Johann Dieter Wassmann, PRINCE OTTO VON BISMARCK, 1896. 660 x 530 x 130 mm.
The recent release of Rohan Kriwaczek’s AN INCOMPLETE HISTORY OF THE ART OF FUNERARY VIOLIN (Overlook Press) has prompted several commentators to disparage the Guild of Funerary Violinists as something of a 'pre-modern' relic. This points up a significant misunderstanding of the role of the funerary violinist in the development of the modern era, a misunderstanding that warrants further discussion.
Pope Gregory XVI’s instigation of the Great Funerary Purges of the 1830s and 1840s was a deliberate, and it must be said effective, strike at the spartan musical form advocated by funerary violinists, a form that we now appreciate revealed the buds of early modern intellectual independence.
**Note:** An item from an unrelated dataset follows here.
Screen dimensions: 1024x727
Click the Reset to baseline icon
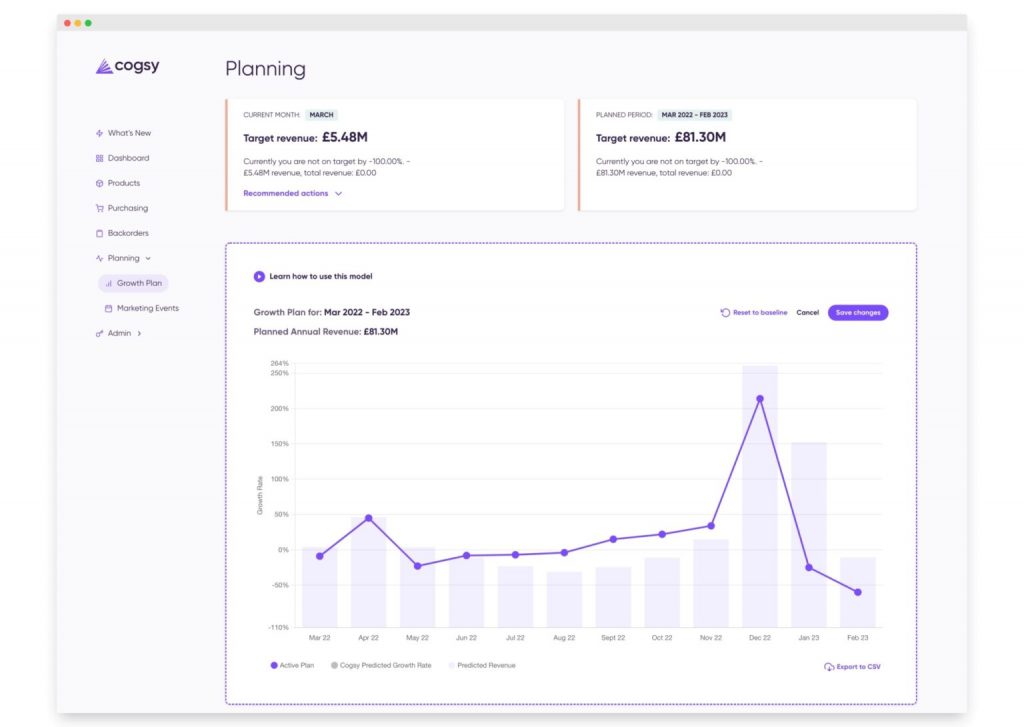pyautogui.click(x=725, y=313)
As Kriwaczek rightly points out (see Wednesday's post), “…the genre of Funerary Violin evolved in its own distinct manner, following a path of rooted modality and direct expression, and eschewing all displays of virtuosity… in order to explore simply and honestly our relationship with our own and others’ mortality.” This reductivist urge, which I might also add was largely devoid of narrative, was a radical departure by any measure, but like the electric car in our current age, powerful forces made certain it was not to be, at least not yet. When it did find a foothold in the late 19th century, success was the domain of others.
In the visual arts, a similar reductivism came to inform the boxed works of Johann Dieter Wassmann in the 1890s. Not surprisingly, Johann’s elder brother, Hugo Wassmann, was himself a funerary violinist, as I have mentioned. In her essay, "A Carpenter's Tale," Maime Stombock points out that it was Johann’s sudden and humiliating recognition in 1889 of the depth of his own bourgeois values that long last allowed the fog to lift:
"The final period of work that grew out of these revelations can only be described as early modern. Johann's competence as a carpenter, along with his total command by this point of the medium of the wooden box, allowed him to plunge headlong into works unlike anything he had considered prior. The most striking feature of these pieces is their simplicity of line, plane and form. This new sensibility he referred to by the German expression die Mut zur Lücke -- the courage to leave things out. Several works even verge on abstraction, most notably his politically charged pair KAISER WILHEM II, 1894 and PRINCE OTTO VON BISMARCK, 1896. The enigma of these works, an enigma which creates puzzlement even today, rests in the subtlety of their comment, rather than in the compelling presence of a narrative, as was often the case in earlier works."